Azure Data Factory is a cloud-based data integration service. It does not store data itself, but allows you to create and monitor automated workflows that collect, integrate, and (to some extent) transform large volumes of data from disparate sources, and pass them on to other services that can store, transform, analyse and use the data. You can think of Azure Data Factory like a conveyor belt in a physical factory, where your data is a stream of products that are being sorted, collated and packaged.
Azure Data Factory converts disparate data silos into trusted information that can be stored in a centralised repository. It can be used for a large-scale, single data migration (for example, if you want to migrate your data to an Azure storage service) or to continually process streams of data that are generated by your company from different sources, allowing you to implement data-driven processes that act on a central data repository.
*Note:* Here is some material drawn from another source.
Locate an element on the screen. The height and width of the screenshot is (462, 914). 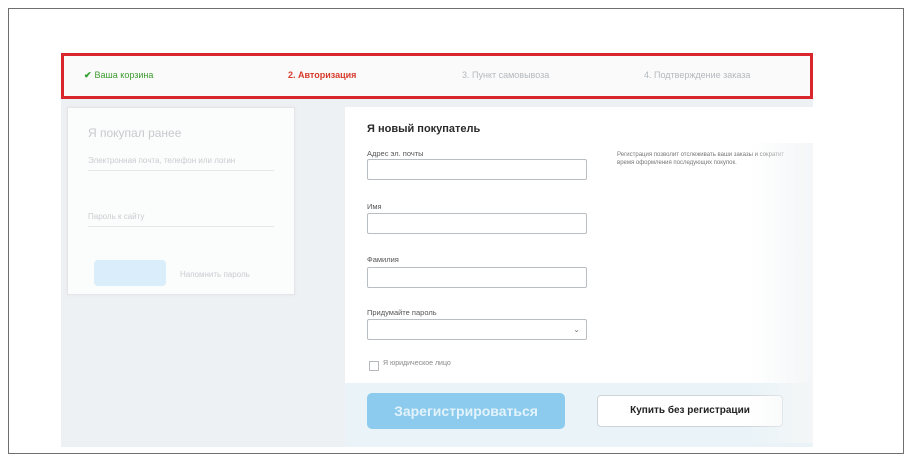
remind-password-link: Напомнить пароль is located at coordinates (215, 274).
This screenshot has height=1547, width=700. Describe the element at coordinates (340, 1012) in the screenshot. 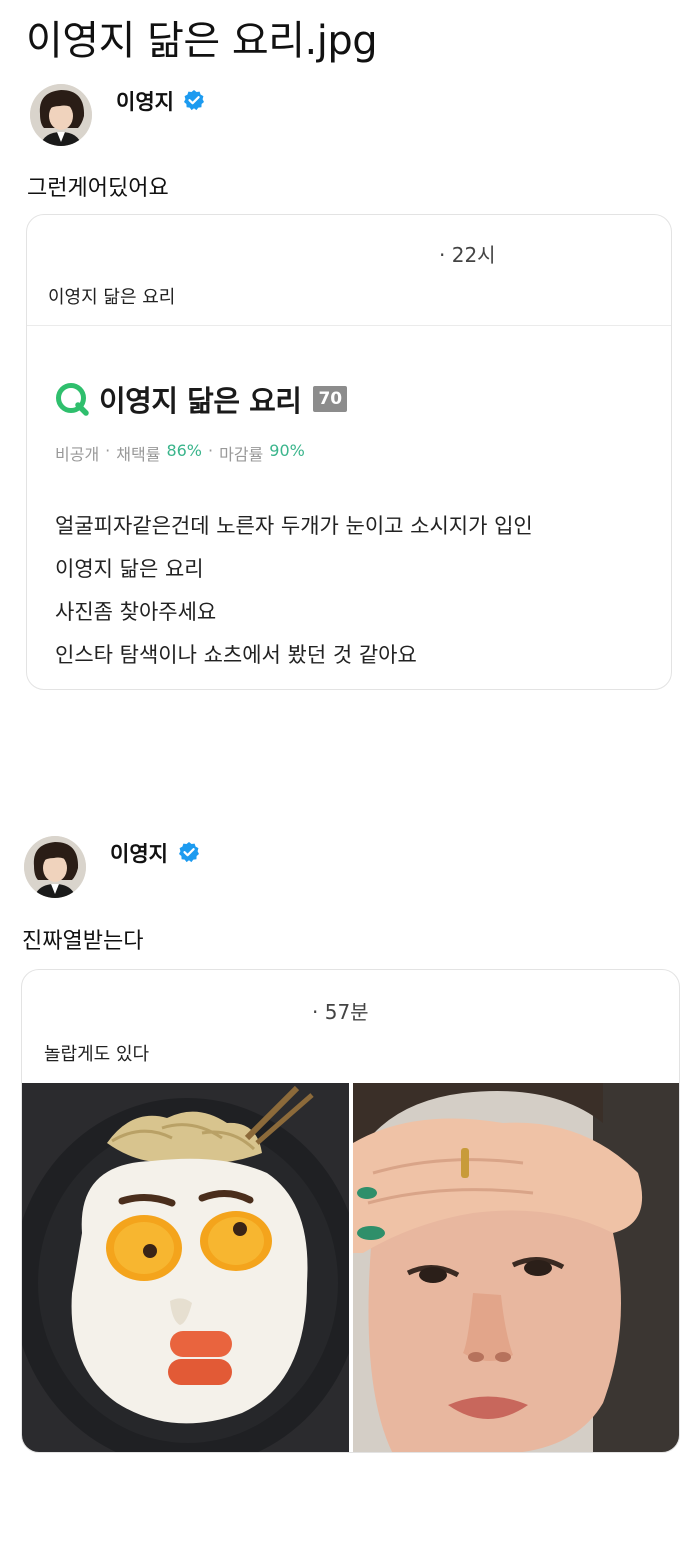

I see `quote-timestamp: · 57분` at that location.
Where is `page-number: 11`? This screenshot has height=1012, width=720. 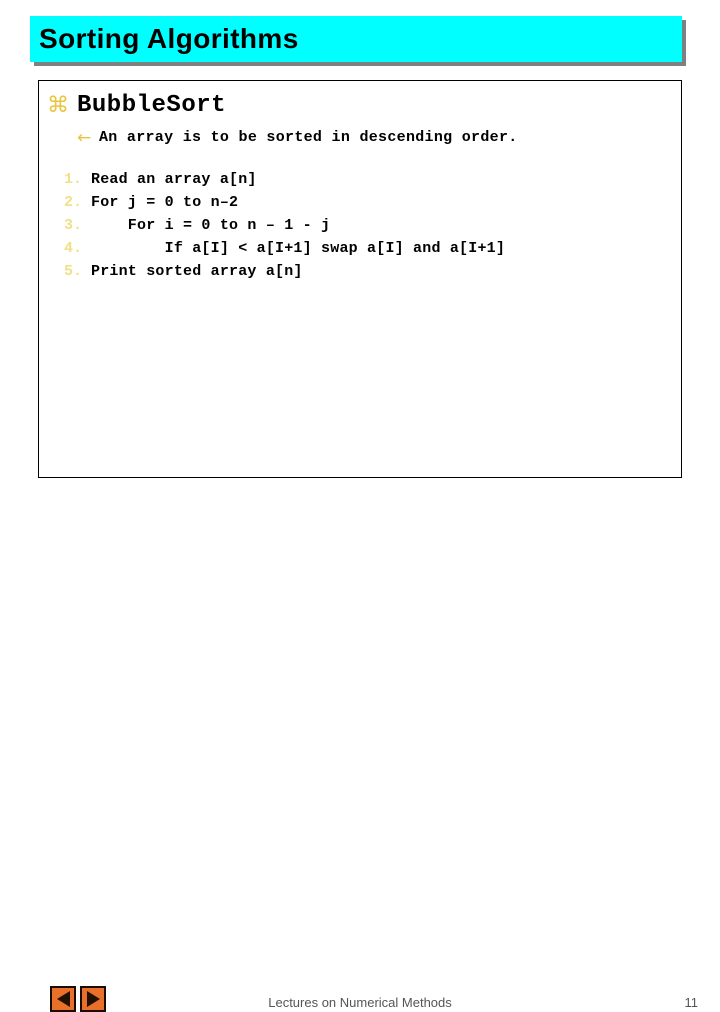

You may need Azure Data Factory if:
you want to break away from data silos
your company utilises large volumes of data from disparate sources
you operate (or want to operate) data-driven processes
you make use of (or plan to make use of) cloud-based Azure data analysis and AI technologies
you have experienced bottlenecks when trying to prepare large quantities of data for analysis
you need to migrate a large volume of data between storage services
Benefits of Azure Data Factory include:
It can combine cloud-based and on-premises data securely and efficiently.
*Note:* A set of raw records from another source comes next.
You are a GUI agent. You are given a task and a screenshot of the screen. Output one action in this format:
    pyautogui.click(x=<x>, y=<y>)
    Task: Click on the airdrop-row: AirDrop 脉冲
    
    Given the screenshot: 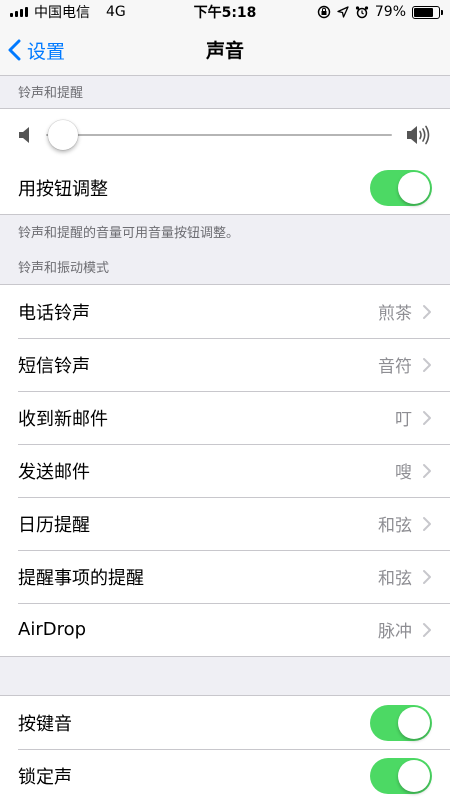 What is the action you would take?
    pyautogui.click(x=225, y=630)
    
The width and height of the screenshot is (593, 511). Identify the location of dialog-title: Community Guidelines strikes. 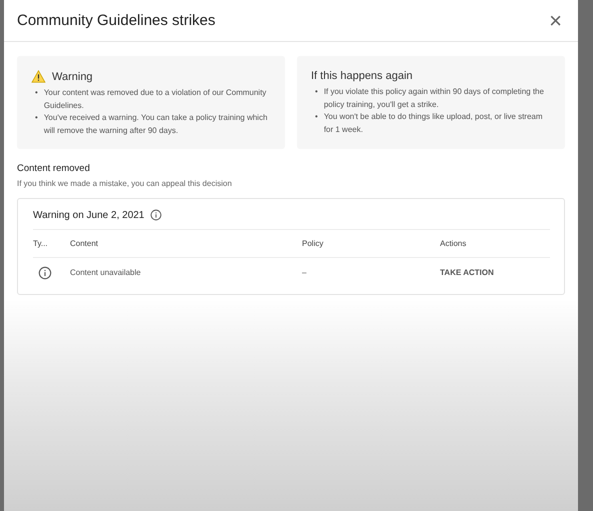
(116, 20).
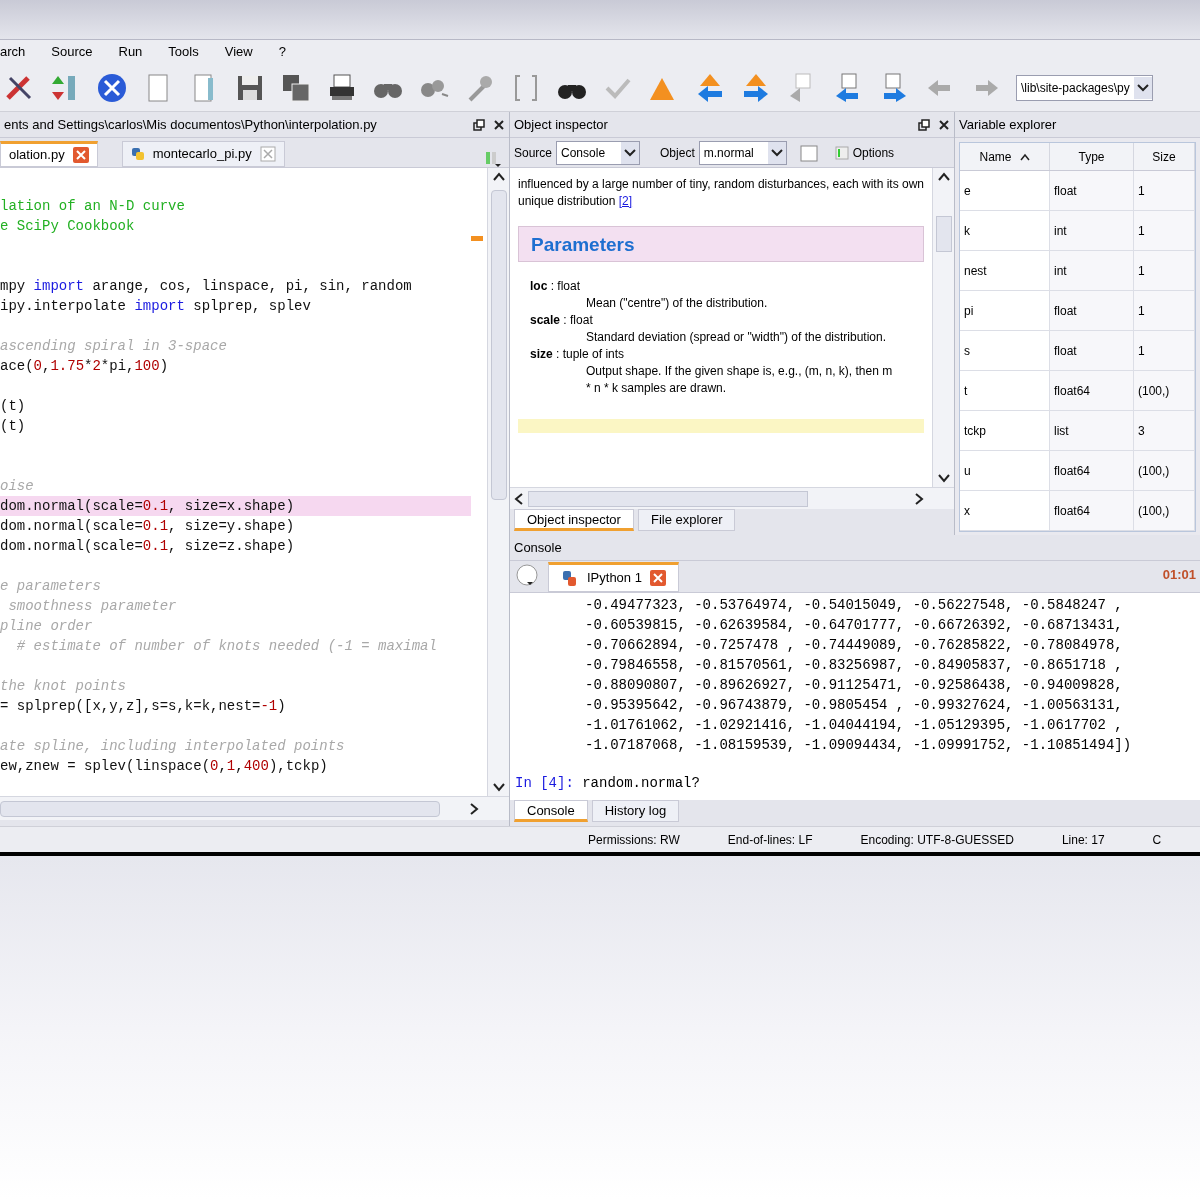 The width and height of the screenshot is (1200, 1200). Describe the element at coordinates (238, 52) in the screenshot. I see `menu-item: View` at that location.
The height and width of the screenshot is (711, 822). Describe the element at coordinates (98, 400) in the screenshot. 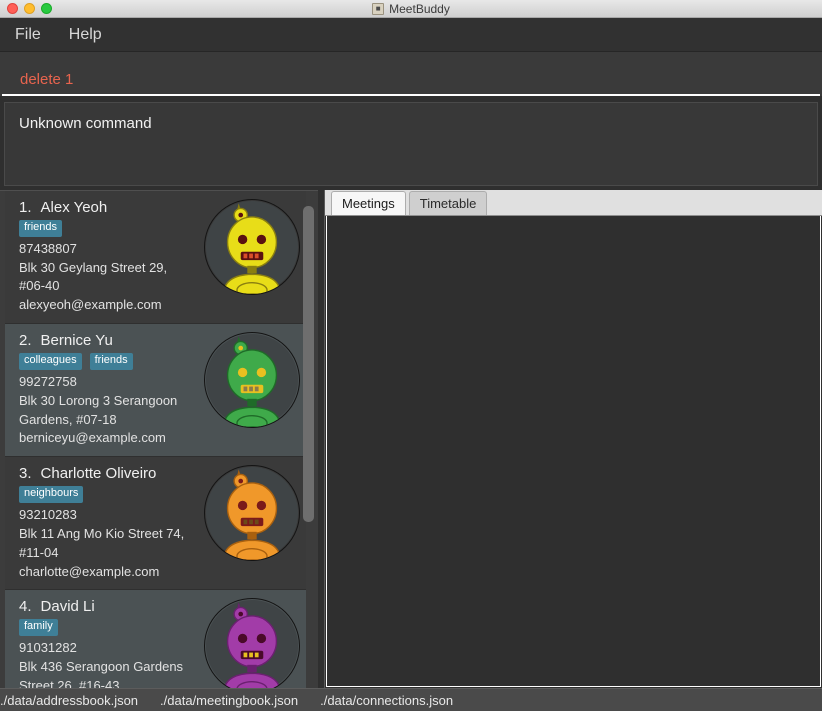

I see `person-address-line-1: Blk 30 Lorong 3 Serangoon` at that location.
It streamlines and cleans data for use on a variety of Azure services.
It can handle structured, unstructured and semi-structured data, including streaming data.
The data pipelines it creates are highly available and fault-tolerant.
You have the option to set up processes via a visual interface or by writing code.
You can perform some transformations on your data within the pipeline you set up, making the output ready for analysis.
You can monitor and manage on-demand, trigger-based, and clock-driven custom flows.
To get started with Azure Data Factory, you need a Microsoft Azure account. Read more about Microsoft Azure here.
You do not need coding skills to set up and automate data migration pipelines with Microsoft Data Factory as there is a visual interface, however, if you want greater control of the pipeline and ability to customise processes you can use Python, .NET or ARM.
Azure Data Factory can take raw input data from a variety of sources and deliver trusted output data to a variety of sinks. Compatible sources and sinks include Azure storage services such as Azure Blob Storage, Azure Cosmos DB, and Azure SQL Database, as well as third-party products such as Amazon Redshift and Salesforce. A variety of data transformation activities can be performed as part of your data pipeline, including Hive, Pig and Hadoop Streaming scripts.
Azure Data Factory is built on Microsoft Azure security infrastructure and uses all Microsoft Azure security measures. You can read more about Microsoft Azure security here.
Azure Data Factory is certified by HIPAA, HITECH, ISO/IEC 27001, ISO/IEC 27018 and CSA STAR. Azure Data Factory can be used to ensure compliance with GDPR by setting up a process that will fetch and consolidate personal information about a person and send it to them if they make a GDPR information request.
Azure Data Factory is a pay-as-you-go service so you only pay for what you use, and there are no up-front set-up fees. Read more about Microsoft Azure and its pricing structure here.
When you set up data pipelines with Azure Data Factory you add a number of steps to each pipeline. The price of the service is based on the number of steps (called activities executed) and the time it takes to execute them each time they run.
You can read more about Azure Data Factory pricing here.
Azure Data Factory is largely intended for Azure customers who need to integrate data from Microsoft and Azure sources. While Azure Data Factory does offer limited support for third-party sources such as Amazon Redshift, other data integration solutions, such as AWS Data Pipeline and Alooma, may be more appropriate for your business if you do not primarily use Azure data services.
If the majority of your data is stored in-house and you are not planning to migrate to a cloud storage solution, SQL Server Integration Services (SSIS) may also be a more appropriate tool for your data integration. SSIS also offers a wider range of transformation processes as part of the data pipeline than Azure Data Factory.